Coraz bliżej jesiennych premier Apple, na których spodziewamy się zobaczyć przede wszystkim nowe iPhone’y 14! Niewykluczone, że Amerykanie zaprezentują również odświeżone iPady, które powinny doczekać się kilku istotnych zmian.

Podstawowy iPad nieco się zmieni

O tym, że już jesienią dostaniemy odświeżone tablety, mówi się nie od dziś. Teraz jednak wracamy ponownie do tego tematu, gdyż pojawiają się nowe informacje na ten temat. Leakster yeux1122, na blogu Naver, opublikował kilka interesujących wiadomości.

(fot. MySmartPrice)

Według jego źródeł, podstawowy iPad doczeka się nowego, bardziej nowoczesnego projektu. Bryła nowego tabletu ma mocno przypominać to, co znamy z modeli Pro i ostatniego Aira.

(fot. MySmartPrice)

Spodziewamy się zatem bardziej kanciastego kształtu, z prosto ściętymi bocznymi krawędziami. Oprócz tego, iPad ma stać się cieńszy niż dotychczas, a także otrzymać nieco większy ekran. Niestety, nie wiadomo o jakiej dokładnie przekątnej, ale większej niż obecnie stosowany panel 10,2 cala.

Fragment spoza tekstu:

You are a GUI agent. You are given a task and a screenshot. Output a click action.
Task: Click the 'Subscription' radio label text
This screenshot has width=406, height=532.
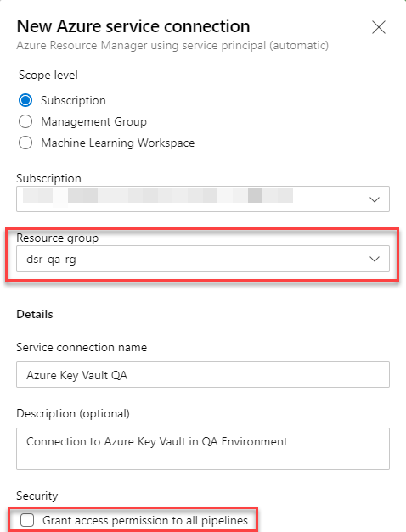tap(73, 101)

Sercem podstawowego wariantu ma zostać chip A14 Bionic, który pozwoli obsłużyć mu sieć 5G. Na tyle znajdzie się podłużna wyspa na aparat, a konstrukcja ma niestety porzucić złącze audio jack 3,5 mm. Na pokładzie znajdzie się jednak port USB typu C.

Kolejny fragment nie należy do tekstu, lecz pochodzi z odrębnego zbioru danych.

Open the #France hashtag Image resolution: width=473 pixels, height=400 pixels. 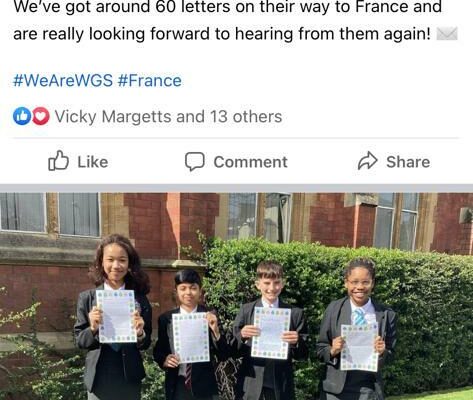(150, 81)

iPad Pro stanie się jeszcze mocniejszy

Jeśli Apple zdecyduje się jesienią na odświeżenie tabletów, to również iPad Pro będzie tym urządzeniem, które doczeka się zmian. Nie spodziewamy się w tym przypadku żadnych spektakularnych zmian – szczególnie tych wizualnych.

iPad Pro 2020 (fot. Miłosz Starzewski/Tabletowo.pl)

Najwięcej ma się zadziać pod maską, gdzie to powinien trafić najnowszy chip giganta z Cupertino. Jeśli wierzyć bowiem plotkom, to do nowego modelu Pro ma zawitać procesor Apple M2, który podniesie wydajność urządzenia.

Pozostaje jednak pytanie, czy konstrukcja tabletu ułatwi odprowadzanie ciepła? Przypomnijmy, że już iPad Pro z M1 radził sobie zauważanie gorzej w tej kwestii od Macbooków, a wiemy, że chociażby nowy Macbook Air z M2 miewa problemy z tym związane.

Można jednak przypuszczać, że inżynierowie Apple przewidzieli to i albo nieco przeprojektowali komorę chłodzenia, albo nowy chip dostanie limity energetyczne. Niezależnie od tego, w jaką stronę potoczą się wypadki, skok wydajności będzie zauważalny. Pytanie tylko, czy komukolwiek potrzebna jest aż taka wydajność w tablecie?